Our model offers both advantages and disadvantages for studying MDSCs in vitro. Studying MDSC migration characteristics in vitro in our 3D tissue engineered models was beneficial for examining function in a more controlled, easily observable system compared to in vivo studies, while allowing for recreation of part of the complex physiology seen in animal models. The disadvantages in our study were limitations with the methodology in harvesting MDSCs, including mechanical and enzymatic digestion of tissue and bead sorting for purification, which may have led to inadvertent differences in migratory behaviors [12,36]. In future studies, cell sorting through a robust panel of flow cytometry surface markers might be useful to achieve a purer population of MDSCs and identify sub-populations of MDSCs that may react differently in the tumor microenvironment. With each inoculation and harvest, our migration characteristics varied; thus, function can be impacted by methodology and timing. However, we were still able to gain novel insight on MDSC migration characteristics in our 3D tissue engineered breast cancer model and potential signaling molecules involved in tumor–lymphatic–MDSC crosstalk.
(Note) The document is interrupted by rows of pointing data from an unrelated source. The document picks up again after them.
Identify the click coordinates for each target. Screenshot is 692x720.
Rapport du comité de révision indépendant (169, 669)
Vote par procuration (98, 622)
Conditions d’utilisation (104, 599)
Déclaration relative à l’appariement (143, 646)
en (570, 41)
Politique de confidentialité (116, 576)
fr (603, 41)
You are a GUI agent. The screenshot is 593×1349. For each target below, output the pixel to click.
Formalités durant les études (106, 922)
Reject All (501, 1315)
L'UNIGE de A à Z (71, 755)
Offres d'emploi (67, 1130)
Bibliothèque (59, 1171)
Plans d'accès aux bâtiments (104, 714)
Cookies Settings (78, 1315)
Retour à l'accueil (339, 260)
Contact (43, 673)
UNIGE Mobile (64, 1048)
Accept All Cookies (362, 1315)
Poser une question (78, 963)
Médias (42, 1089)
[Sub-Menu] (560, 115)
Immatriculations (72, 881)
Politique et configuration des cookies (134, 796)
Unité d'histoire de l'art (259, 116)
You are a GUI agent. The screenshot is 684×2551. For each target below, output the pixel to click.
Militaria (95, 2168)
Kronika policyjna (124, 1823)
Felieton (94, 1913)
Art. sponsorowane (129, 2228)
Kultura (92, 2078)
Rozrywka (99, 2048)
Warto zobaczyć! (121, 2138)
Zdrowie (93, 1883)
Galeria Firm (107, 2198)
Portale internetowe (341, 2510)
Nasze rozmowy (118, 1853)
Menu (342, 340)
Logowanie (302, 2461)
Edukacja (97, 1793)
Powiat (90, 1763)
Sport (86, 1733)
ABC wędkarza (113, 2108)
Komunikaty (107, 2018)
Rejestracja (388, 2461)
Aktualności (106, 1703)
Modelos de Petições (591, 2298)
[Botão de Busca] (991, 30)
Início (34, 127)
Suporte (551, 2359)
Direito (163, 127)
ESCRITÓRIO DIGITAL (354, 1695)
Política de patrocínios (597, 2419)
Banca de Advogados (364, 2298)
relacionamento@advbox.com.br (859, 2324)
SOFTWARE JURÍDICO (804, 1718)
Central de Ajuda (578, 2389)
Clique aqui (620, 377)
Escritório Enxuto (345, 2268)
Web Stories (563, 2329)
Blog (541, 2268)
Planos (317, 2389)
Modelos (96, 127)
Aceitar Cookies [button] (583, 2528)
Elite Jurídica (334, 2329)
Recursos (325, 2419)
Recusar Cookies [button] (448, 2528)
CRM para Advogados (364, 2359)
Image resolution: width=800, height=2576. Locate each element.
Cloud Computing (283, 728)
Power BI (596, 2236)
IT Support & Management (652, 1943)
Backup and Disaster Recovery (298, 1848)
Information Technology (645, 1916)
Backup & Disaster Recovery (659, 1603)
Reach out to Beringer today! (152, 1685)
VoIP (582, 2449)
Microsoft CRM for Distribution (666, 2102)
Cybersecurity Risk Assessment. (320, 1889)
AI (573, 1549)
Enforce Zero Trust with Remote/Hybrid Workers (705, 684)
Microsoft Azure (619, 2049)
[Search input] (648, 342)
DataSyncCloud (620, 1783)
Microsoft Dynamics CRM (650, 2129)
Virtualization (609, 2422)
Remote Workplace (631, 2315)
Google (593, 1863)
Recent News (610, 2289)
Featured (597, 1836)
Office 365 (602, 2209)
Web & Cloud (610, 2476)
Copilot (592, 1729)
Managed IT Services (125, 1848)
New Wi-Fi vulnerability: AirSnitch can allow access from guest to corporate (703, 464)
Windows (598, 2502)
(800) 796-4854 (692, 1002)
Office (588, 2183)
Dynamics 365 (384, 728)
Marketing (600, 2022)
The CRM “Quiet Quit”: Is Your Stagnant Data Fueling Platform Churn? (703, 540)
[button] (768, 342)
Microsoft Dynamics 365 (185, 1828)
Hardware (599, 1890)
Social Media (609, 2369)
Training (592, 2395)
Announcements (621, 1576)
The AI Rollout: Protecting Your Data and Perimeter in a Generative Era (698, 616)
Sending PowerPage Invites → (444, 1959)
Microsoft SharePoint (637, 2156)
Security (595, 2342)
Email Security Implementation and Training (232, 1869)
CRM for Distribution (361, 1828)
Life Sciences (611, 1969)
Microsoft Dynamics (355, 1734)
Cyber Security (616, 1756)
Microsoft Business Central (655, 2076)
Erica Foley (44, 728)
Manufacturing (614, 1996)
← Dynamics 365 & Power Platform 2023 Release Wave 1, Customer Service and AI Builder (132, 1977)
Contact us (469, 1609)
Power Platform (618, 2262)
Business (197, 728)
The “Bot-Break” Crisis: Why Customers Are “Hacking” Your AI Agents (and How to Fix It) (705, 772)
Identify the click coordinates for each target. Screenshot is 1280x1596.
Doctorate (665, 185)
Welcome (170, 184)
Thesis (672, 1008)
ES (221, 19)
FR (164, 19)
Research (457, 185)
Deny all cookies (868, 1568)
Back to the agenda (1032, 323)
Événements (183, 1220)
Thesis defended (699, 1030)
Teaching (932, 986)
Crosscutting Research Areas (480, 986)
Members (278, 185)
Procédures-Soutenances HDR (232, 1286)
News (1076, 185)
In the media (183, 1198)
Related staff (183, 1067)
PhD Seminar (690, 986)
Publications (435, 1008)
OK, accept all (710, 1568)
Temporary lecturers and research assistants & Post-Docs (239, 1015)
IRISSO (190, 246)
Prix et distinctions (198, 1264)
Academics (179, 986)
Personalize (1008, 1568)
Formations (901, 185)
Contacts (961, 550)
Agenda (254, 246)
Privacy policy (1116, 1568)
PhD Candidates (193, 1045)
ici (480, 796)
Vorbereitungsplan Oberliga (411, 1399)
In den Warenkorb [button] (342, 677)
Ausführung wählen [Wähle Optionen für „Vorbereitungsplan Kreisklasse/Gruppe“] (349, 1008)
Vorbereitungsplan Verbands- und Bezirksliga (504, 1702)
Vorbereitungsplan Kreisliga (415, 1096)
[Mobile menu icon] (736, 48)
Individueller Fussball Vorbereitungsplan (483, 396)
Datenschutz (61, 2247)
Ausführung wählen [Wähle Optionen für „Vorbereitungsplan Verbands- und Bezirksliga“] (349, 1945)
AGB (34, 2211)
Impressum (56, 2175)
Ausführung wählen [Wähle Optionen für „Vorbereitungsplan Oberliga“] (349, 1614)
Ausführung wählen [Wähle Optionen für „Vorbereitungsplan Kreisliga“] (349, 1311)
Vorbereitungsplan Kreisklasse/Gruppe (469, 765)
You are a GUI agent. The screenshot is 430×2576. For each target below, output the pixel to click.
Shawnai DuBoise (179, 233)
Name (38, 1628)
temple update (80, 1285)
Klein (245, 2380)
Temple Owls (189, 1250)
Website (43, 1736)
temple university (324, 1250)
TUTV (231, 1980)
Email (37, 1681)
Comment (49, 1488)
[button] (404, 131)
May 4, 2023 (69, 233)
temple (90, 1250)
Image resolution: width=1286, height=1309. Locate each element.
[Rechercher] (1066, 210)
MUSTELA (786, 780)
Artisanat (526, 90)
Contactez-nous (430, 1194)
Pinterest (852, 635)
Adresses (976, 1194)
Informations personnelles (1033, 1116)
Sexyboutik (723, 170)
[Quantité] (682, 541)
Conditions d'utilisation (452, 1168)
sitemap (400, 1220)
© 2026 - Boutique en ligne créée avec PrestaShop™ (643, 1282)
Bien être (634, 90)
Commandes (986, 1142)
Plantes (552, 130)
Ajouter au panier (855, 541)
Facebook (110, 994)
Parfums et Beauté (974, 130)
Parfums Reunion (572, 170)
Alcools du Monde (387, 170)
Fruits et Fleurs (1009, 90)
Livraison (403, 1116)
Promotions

Ultimately, our study demonstrated that MDSCs are sensitive to the tumor microenvironment in which they reside, particularly indicating that interstitial flow leads to enhanced migration when lymphatic endothelial cells are present and targeting of VEGFR3 may be a tractable mechanism to reduce both MDSC and tumor cell migration and, potentially, metastatic spread of disease.

5. Conclusions

This work evaluated MDSC function in a novel physiologically relevant 3D tissue engineered model, including the breast tumor microenvironment ECM, tumor and lymphatic cells, and interstitial fluid flow. We show that lymphatic cells increase migration of MDSCs and 4T1s in the presence of interstitial fluid flow. Moreover, pharmacological inhibition of molecules, important within the tumor microenvironment for cancer progression, highlighted the key role that VEGFR3 may play in tumor cell and MDSC migration. We propose a novel interaction of interstitial fluid flow and lymphatic involvement in MDSC migration in breast cancer. Our results provide initial insight on mechanisms that may be targeted for modulating the immune microenvironment.